■ Task details:
Update the rows starting at the line containing "You are a GUI" and ending at the end of the rows, replacing "magnifier" with "magnifying glass" and changing nothing else. Leave the pictures out of your answer.

■ Material supplied:
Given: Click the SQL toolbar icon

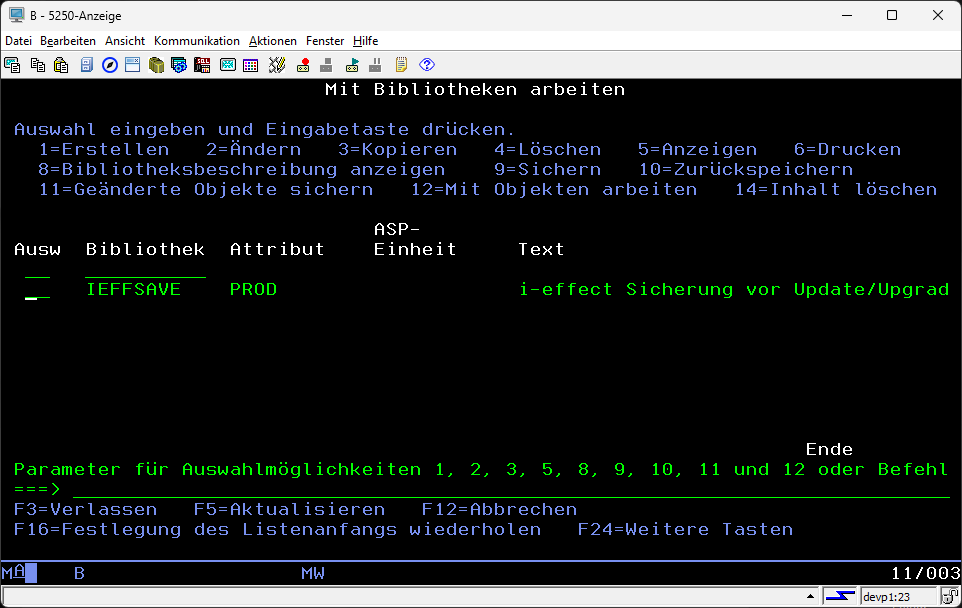Looking at the screenshot, I should pos(203,65).
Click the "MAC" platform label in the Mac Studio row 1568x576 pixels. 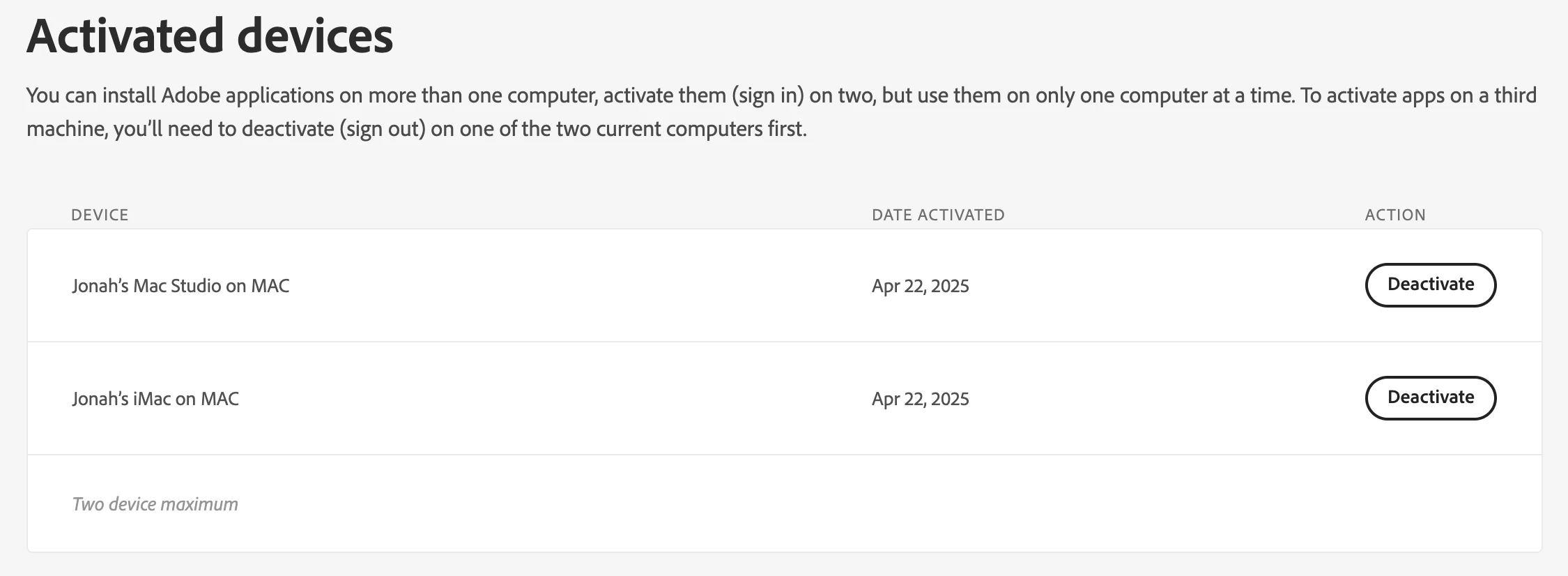click(x=270, y=286)
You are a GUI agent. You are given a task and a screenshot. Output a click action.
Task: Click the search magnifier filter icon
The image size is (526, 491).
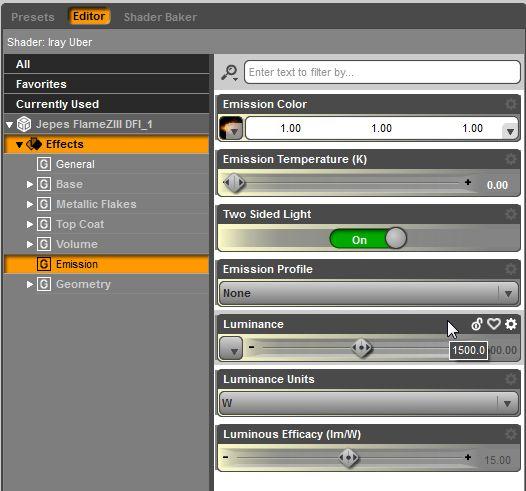(230, 72)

■ Solution to this problem:
You are a GUI agent. You are given a task and a screenshot. Output a click action.
Task: Click the search magnifying glass filter icon
The image size is (526, 491).
(230, 72)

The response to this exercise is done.